While the current price of oil is artificial the actual end of the age of cheap oil is very near. The proverbial peak in oil production may be a couple years away but the potential for oil demand to exceed oil production is much closer.
Late Friday China said oil consumption would climb by +5% per year through 2015 to reach 10.5 mbpd. Since it has already grown by +4.5% in 2007 just through June the odds are very good that estimate is too low. In 2005 China's rate of consumption was 6.5 mbpd and growing by +7.5% per year. If we extrapolate their growth by a more reasonable 7.5% per year that translates to 13.5 mbpd in 2015. China expects automobiles to surpass the 100 million mark in China by 2015. That is up from barely 2 million only a decade ago.
India is also on a strong growth path but several years behind China's feverish pace. The OPEC countries are also growing consumption at a fever pace accounting for 22% of the growth in consumption since 2000 and expected to consume an additional 400,000 bpd in 2007. Gasoline prices are heavily subsidized in most OPEC countries with some selling it for as little as 40 cents per liter. This encourages rampant consumption and rampant growth in these fledgling economies.
If we take the estimated maximum production for 2007Q4 of 86 mbpd and extrapolate these growth trends we get an alarming number. Demand in Q4 is expected to reach 88 mbpd for a short time according to the EIA. Since there are plenty of supplies in storage this is not an insurmountable problem at least this year. However, it will eventually be a major problem. With OPEC (Saudi Arabia really) spending billions of dollars to increase their production from 9.5 mbpd to 12 mbpd by 2010 and another $50 billion to increase it to 15 mbpd by 2020 that sounds like a lot of new production. If they are able to accomplish it this would be a miracle.
Now, take the 86 mbpd maximum production today.

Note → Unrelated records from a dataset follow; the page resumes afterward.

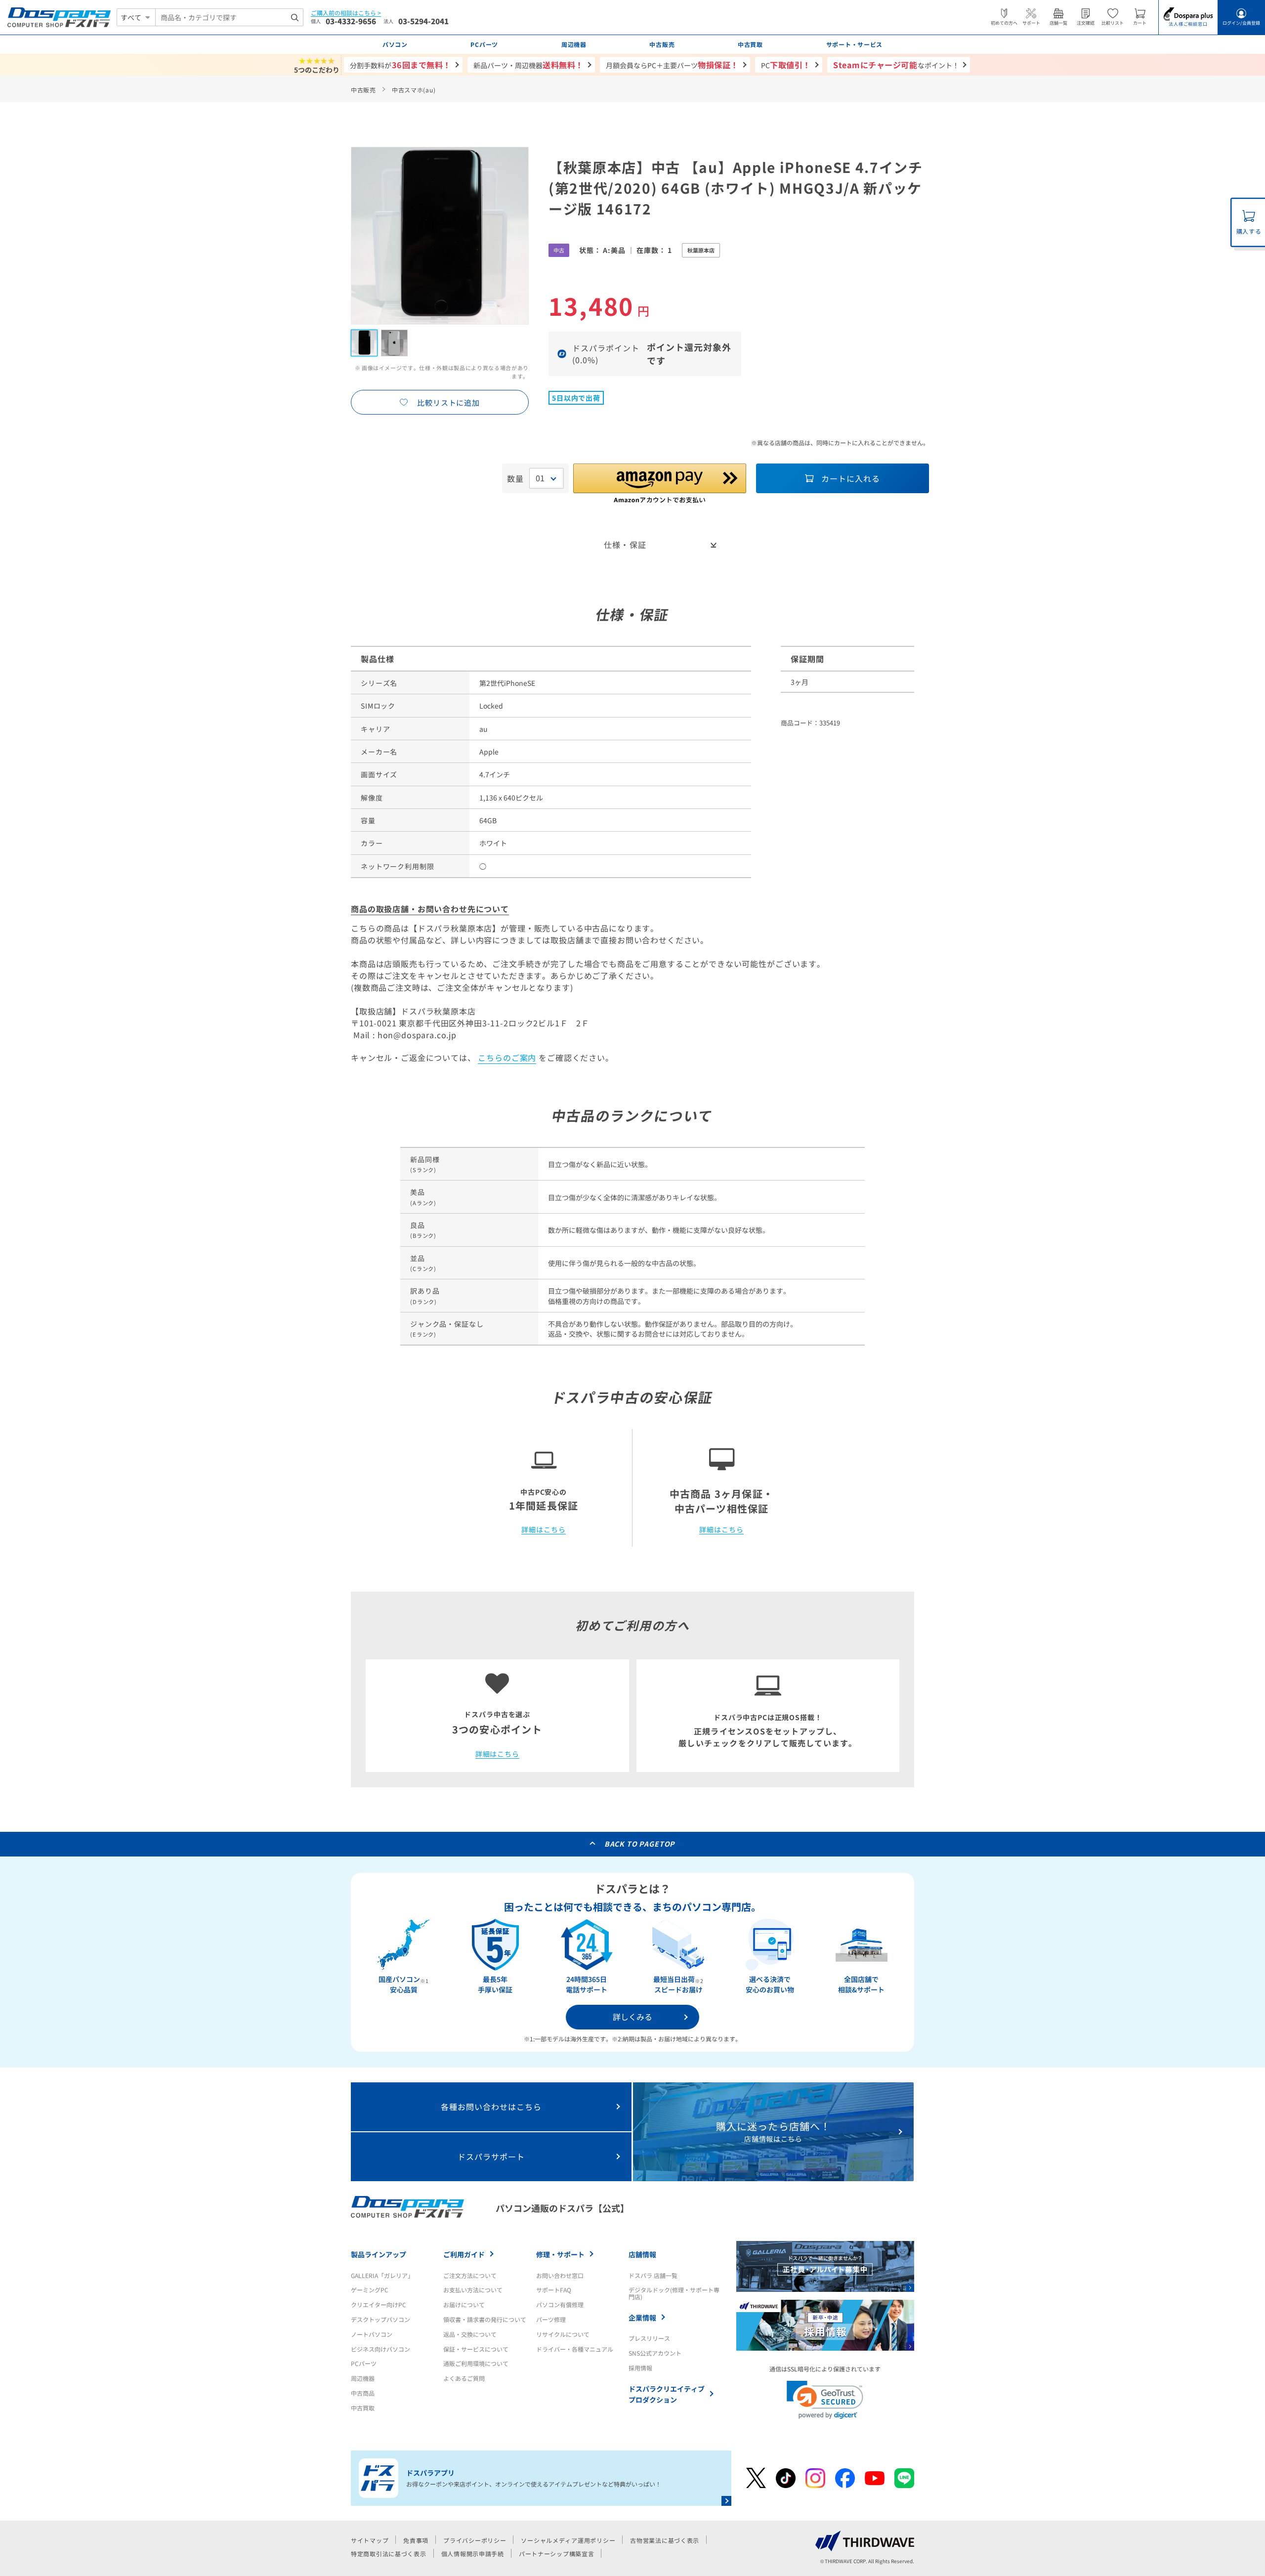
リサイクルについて (563, 2334)
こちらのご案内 (507, 1057)
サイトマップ (369, 2540)
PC (786, 65)
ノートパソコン (371, 2334)
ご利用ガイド (464, 2254)
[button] (825, 2400)
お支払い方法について (473, 2289)
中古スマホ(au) (413, 89)
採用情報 (640, 2368)
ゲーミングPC (369, 2289)
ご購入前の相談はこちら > (346, 13)
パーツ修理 (551, 2319)
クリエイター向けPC (378, 2304)
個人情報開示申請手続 (472, 2553)
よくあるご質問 (464, 2378)
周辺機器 (363, 2378)
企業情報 (642, 2318)
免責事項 (415, 2540)
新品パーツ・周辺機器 (528, 65)
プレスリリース (649, 2338)
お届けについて (464, 2304)
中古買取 (363, 2408)
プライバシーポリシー (474, 2540)
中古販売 (363, 89)
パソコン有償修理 (560, 2304)
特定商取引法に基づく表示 (388, 2553)
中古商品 (363, 2393)
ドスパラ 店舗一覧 (653, 2275)
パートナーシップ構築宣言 (556, 2553)
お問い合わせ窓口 (560, 2275)
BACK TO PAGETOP (639, 1844)
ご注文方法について (470, 2275)
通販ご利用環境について (475, 2363)
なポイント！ (896, 65)
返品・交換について (470, 2334)
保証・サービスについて (475, 2349)
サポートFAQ (553, 2289)
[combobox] (229, 17)
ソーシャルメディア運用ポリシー (568, 2540)
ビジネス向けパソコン (380, 2349)
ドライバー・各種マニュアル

Add the 7 mbpd increase in China's demand by 2015, OPEC's 4.0 mbpd increase in demand through 2015, India's 3 mbpd increase and throw in a couple million more for the rest of the world and you have total demand by 2015 of +16 mbpd or 102 mbpd of real daily demand by 2015. To calculate the added production we can give Saudi full credit for jumping to 12.5 mbpd by 2010 or a +3 mbpd increase. Angola can probably add another 1 mbpd and maybe all the rest of the OPEC 12 could manage another 1 mbpd. That is +5 mbpd total and we have not taken anything into account for depletion at the annual 4% historical world average as claimed by BHI, XTO, APA, BP, XOM, etc. Ignoring depletion we need +16 mbpd of new production by 2015 and can only target +5 mbpd from the OPEC 12 by 2010-2012. Obviously we can't ignore depletion (-3 mbpd per year) and we can't ignore falling production in 7 of the OPEC 12 countries. Any way you add it up there is going to be more demand than we have oil production very soon.
Boone Pickens was on CNBC several times this week and he mentioned the 88 mbpd Q4 demand if we have a normal winter and the maximum of 86 mbpd in supply. These are IEA/EIA numbers not his but his point was simple. The countdown has begun to $100 oil and while it is probably not in 2007 it could easily be in 2008.
We may have missed the entry targets we wanted back in early September but we are still early enough in the overall cycle to continue to capitalize on future dips. The future of oil prices is already etched in stone and we should not worry about the week-to-week fluctuations. We will get some entries before the Q4 rally and we will make money. Be patient and the cycle will always reassert itself even if only at a higher level.